- **Goal of the exercise**: Write out, word for word, every line from the one containing "Where should I" through the final line of the records.

- **Entries provided**:
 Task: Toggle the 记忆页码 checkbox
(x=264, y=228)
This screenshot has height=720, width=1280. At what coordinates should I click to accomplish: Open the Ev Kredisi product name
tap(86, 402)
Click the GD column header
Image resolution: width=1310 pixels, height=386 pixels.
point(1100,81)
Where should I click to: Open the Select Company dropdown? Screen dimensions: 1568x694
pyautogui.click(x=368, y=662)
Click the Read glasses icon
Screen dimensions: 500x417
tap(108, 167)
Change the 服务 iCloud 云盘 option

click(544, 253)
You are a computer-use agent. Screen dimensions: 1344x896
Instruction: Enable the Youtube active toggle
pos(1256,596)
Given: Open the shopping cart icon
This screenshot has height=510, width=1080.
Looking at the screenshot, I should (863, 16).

- **Task result**:
Where should I click to: Open the Select Company dropdown? Screen dimensions: 1568x694
pyautogui.click(x=368, y=662)
Click the Read glasses icon
Screen dimensions: 500x417
tap(108, 167)
Change the 服务 iCloud 云盘 option

click(544, 253)
You are a computer-use agent. Screen dimensions: 1344x896
Instruction: Enable the Youtube active toggle
pos(1256,596)
Given: Open the shopping cart icon
This screenshot has height=510, width=1080.
Looking at the screenshot, I should (863, 16).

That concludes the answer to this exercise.